Since it exploded onto the scene in the early 1980s, Alabama has been one of the most popular, bestselling, and most vilified groups in country music--all despite scorn by critics. Michael Bane of the Encyclopedia of Country Music wrote, "it was the country music equivalent of fingernails on a chalk board." On the other hand, said Bane, "when the music worked--'Tennessee River' or 'She and I'--it transcended its genre." Part of the negative criticism was probably a normal critic's reaction to a large, loyal and fanatical audience. Between 1980 and 1997 the band has sold more than 57 million records worldwide, including ten platinum, three double platinum, three quadruple platinum albums and one quintuple platinum album. They had 41 number one singles, before sales began to slump in the nineties. In other words, instead of multi-platinum sellers they are producing mere million seller albums.

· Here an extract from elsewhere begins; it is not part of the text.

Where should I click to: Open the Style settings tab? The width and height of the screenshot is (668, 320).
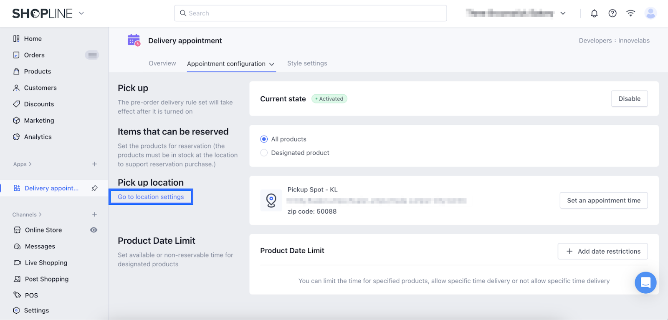(307, 63)
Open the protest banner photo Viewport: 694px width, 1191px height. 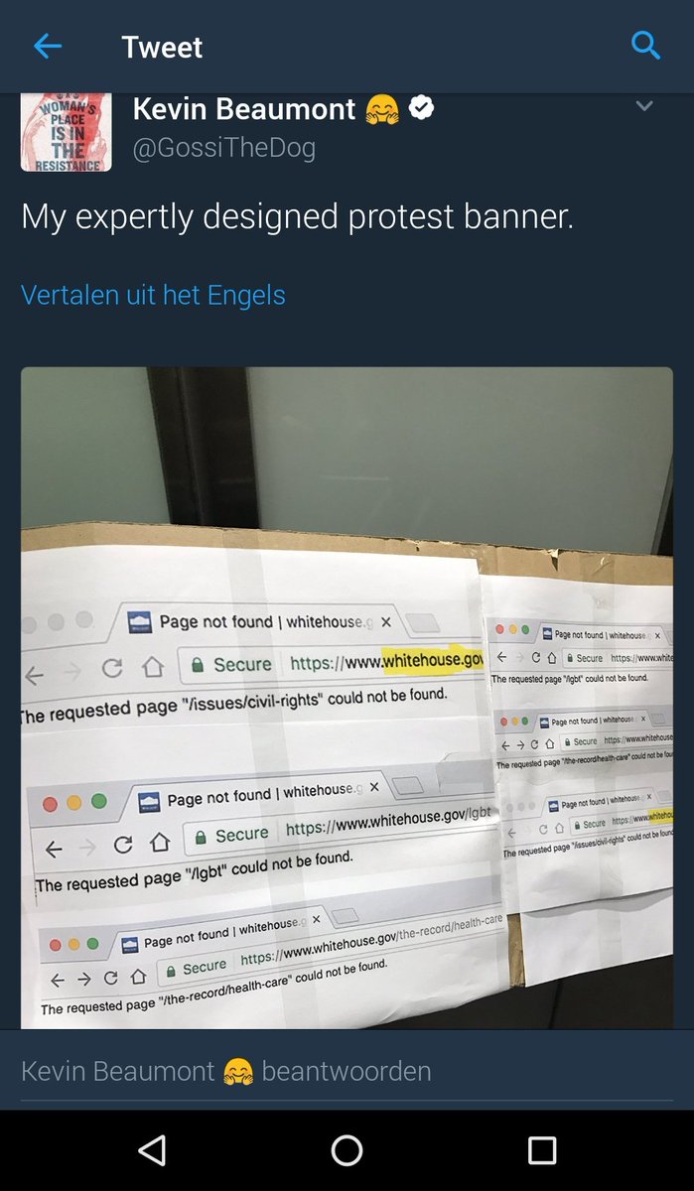pyautogui.click(x=347, y=698)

"The first country music supergroup," as Michael Bane called Alabama, got its start when cousins Randy Owen and Teddy Gentry began singing together in the Lookout Mountain Holiness Church up in the hills near the Georgia state line. When they reached their teens they hooked up with another cousin, Jeff Cook, and started playing together around Fort Payne, Alabama. Their band, Young Country, played whatever gigs it could find: local dances, bars, and picnics. Their first paying job was at the American Legion hall where they earned the princely sum of $5.37 each. An amusement park in the area hired them not long afterwards and they played there three years running, backing up the various artists passing through town, including some from the Grand Opry. Thanks to a local talent show they won, the three cousins were able to visit the Opry themselves.
While playing music on nights and weekends, the band members held down a variety of day jobs, including hanging drywall, picking cotton, fixing typewriters, and deejaying. In 1973, despite the skepticism of family and friends, they decided to quit their day jobs and devote themselves full-time to music. As if to make the attitude official they renamed themselves Wildcountry and headed off for the wild life in Myrtle Beach, South Carolina.

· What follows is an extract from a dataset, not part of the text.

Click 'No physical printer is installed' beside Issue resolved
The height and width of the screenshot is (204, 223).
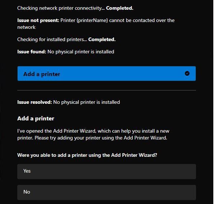[x=86, y=102]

"When we first got to Myrtle Beach it was an absolute shock," Randy Owen told the Washington Post. "People stayed up all night, dancing and playing music, and where we came from nothing like that was going on. People were on vacation and they were acting wild." They played at various clubs before finally settling in at the Bowery, a sweaty joint so small there wasn't even room for dancing. The club was the center of the craziness in Myrtle Beach, and it was where Alabama cut its teeth musically. They did have one advantage, however: they were the only country band in town. But the money they earned came from tips exclusively, so pleasing the crowds was their first priority. The audience could be completely different from one night to the next, demanding anything from rock to R&B to soul music. Wildcountry had to be prepared to play all of it. But, as Owen told the Post, they "drew the line at disco."
The Bowery was the band's musical higher education; they learned all the different styles, honing their trademark vocal harmonies to a sharp edge. According to Owen, it taught him that a lead singer couldn't simply stand around and sing, he had to move around on stage. And it helped build their stamina, playing the bar seven years, every night between March and mid-September, five hours at a stretch. "We'd play 'til we got blisters. Then we'd play 'til the blisters popped," recalled Teddy Gentry in the Comprehensive Country Music Encyclopedia, "but it sure beat working the swing shift at the sock factory."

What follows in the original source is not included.